As part of the deal, Walmart has also agreed to dispense 672,000 treatment kits with the anti-overdose drug naloxone to first responders in the state.
"I'm grateful for Walmart stepping up and agreeing to partner with the state to provide law enforcement and first responders with much-needed naloxone," Attorney General Ashley Moody said in a statement. "This will greatly help in our continuing mission to end the opioid crisis and save lives."
The state has now secured a total of $3.2 billion through legal action to help fight the opioid crisis, according to Moody's office. That includes recent settlements of $683 million with Walgreens Boots Alliance (WBA.O), $484 million with CVS Health Corp (CVS.N) and a combined $394 million with three drugmakers.
"This partnership is the latest chapter in Walmart's commitment to fight the opioid crisis," Walmart spokesperson Randy Hargrove said in a statement.
The retailer, which did not admit any wrongdoing, previously settled opioid-related claims brought by West Virginia for $65 million and New Mexico for an undisclosed sum. It was also ordered in August to pay a combined $650.6 million with Walgreens and CVS to two Ohio counties.

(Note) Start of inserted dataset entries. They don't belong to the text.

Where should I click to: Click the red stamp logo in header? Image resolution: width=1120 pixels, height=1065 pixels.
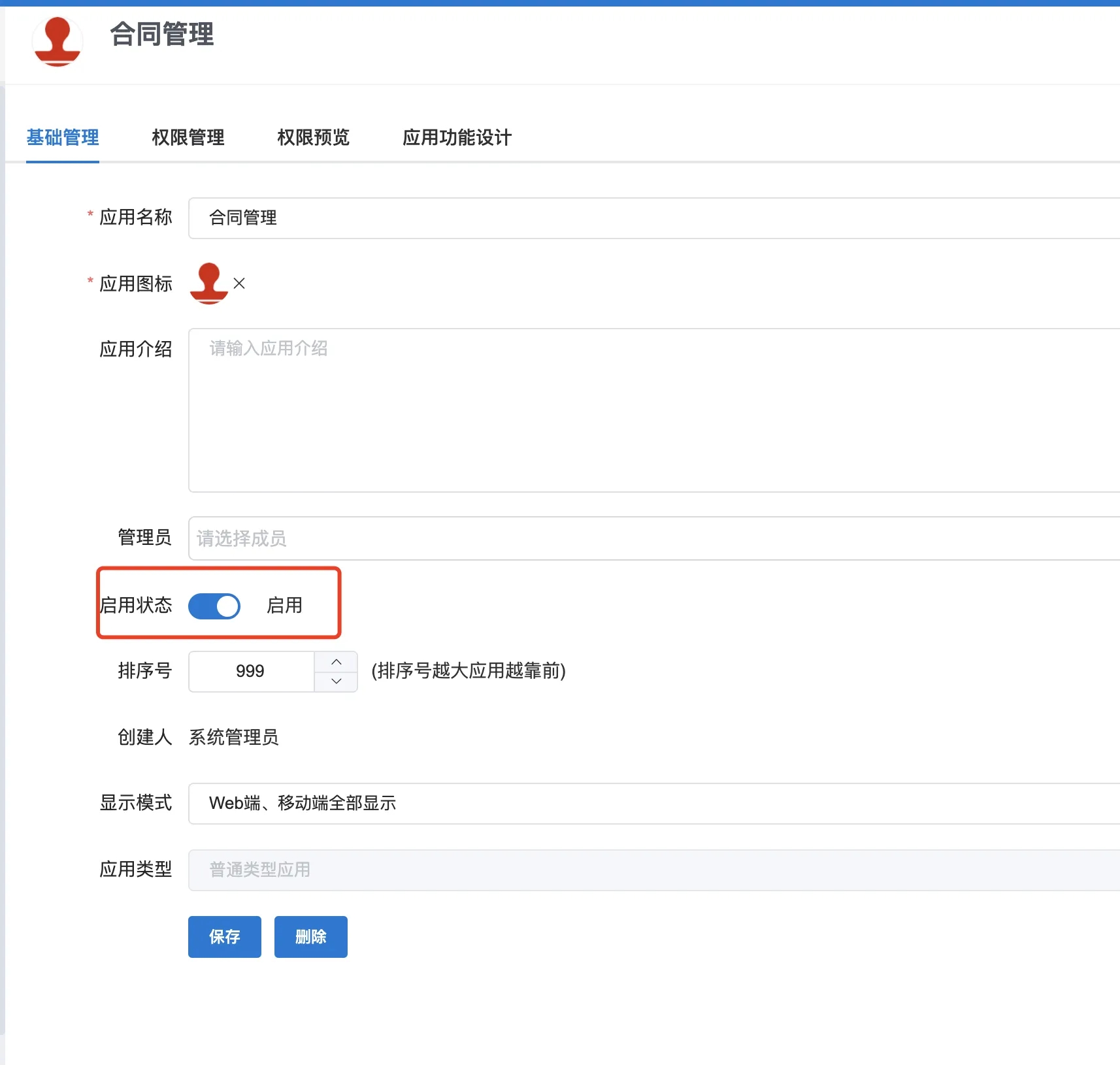(58, 41)
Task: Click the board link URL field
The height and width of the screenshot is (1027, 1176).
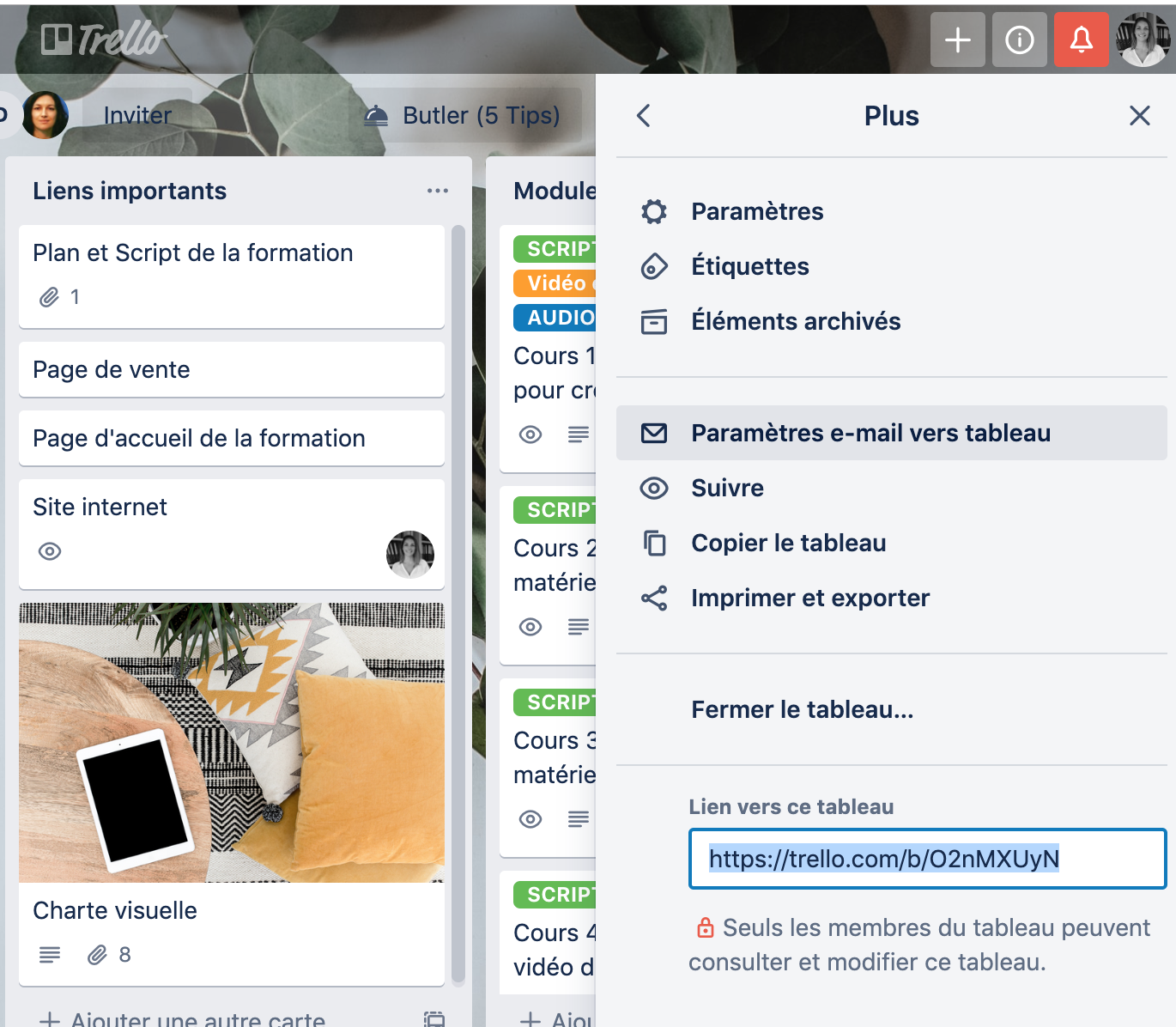Action: 927,859
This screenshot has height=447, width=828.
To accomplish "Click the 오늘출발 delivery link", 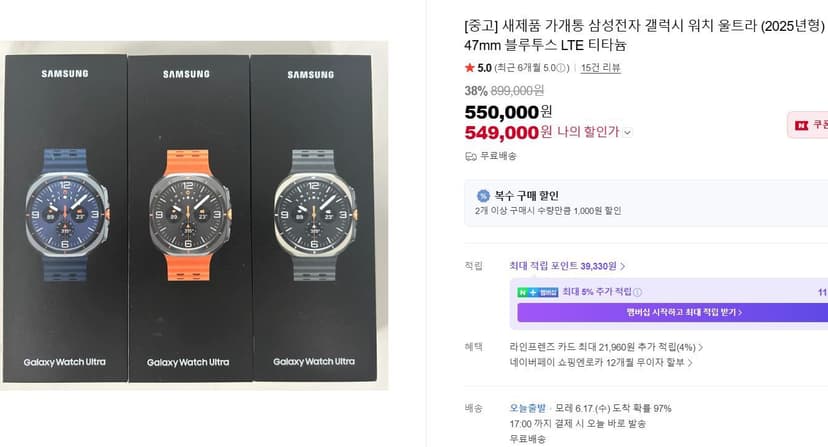I will [x=528, y=408].
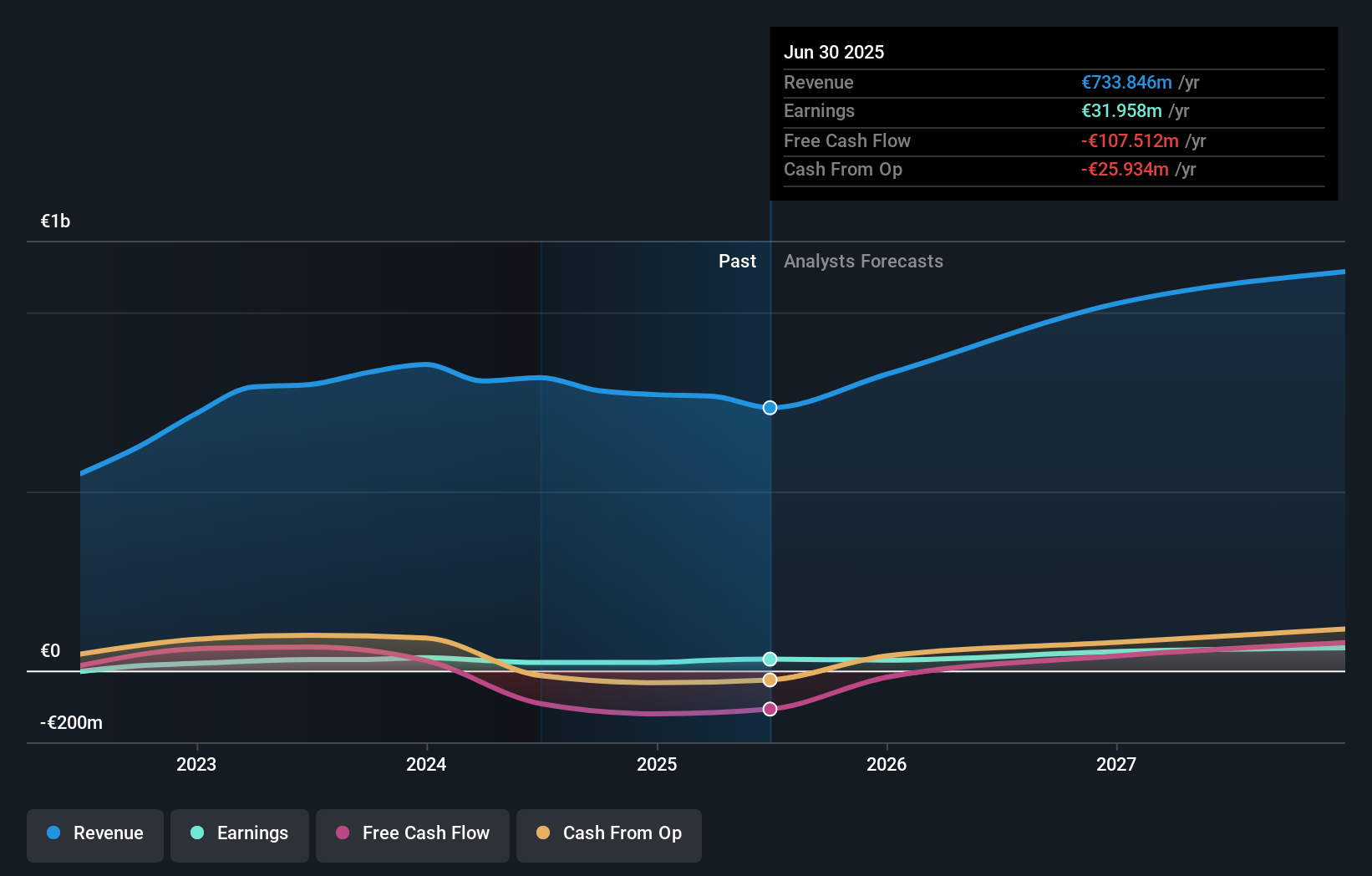The height and width of the screenshot is (876, 1372).
Task: Switch to the Analysts Forecasts section
Action: (863, 262)
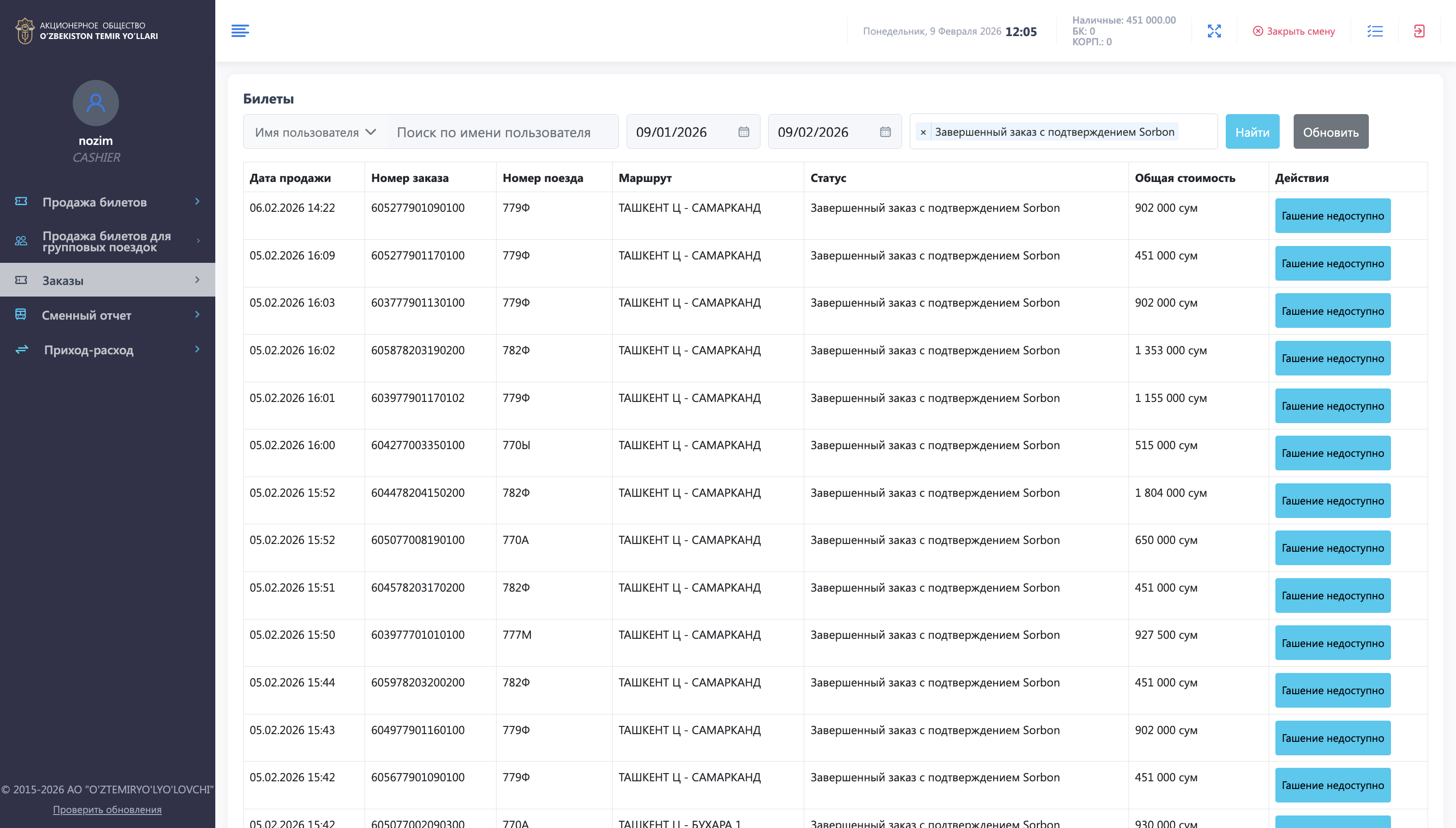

The U.S. opioid crisis has caused more than 500,000 overdose deaths over two decades, according to federal government data. More than 3,300 lawsuits have been filed accusing drugmakers, distributors and pharmacy chains of fueling the crisis.
Major drugmakers and distributors have reached nationwide settlements worth more than $30 billion altogether, resolving most lawsuits against them, while pharmacy operators have continued to litigate or settle cases one by one.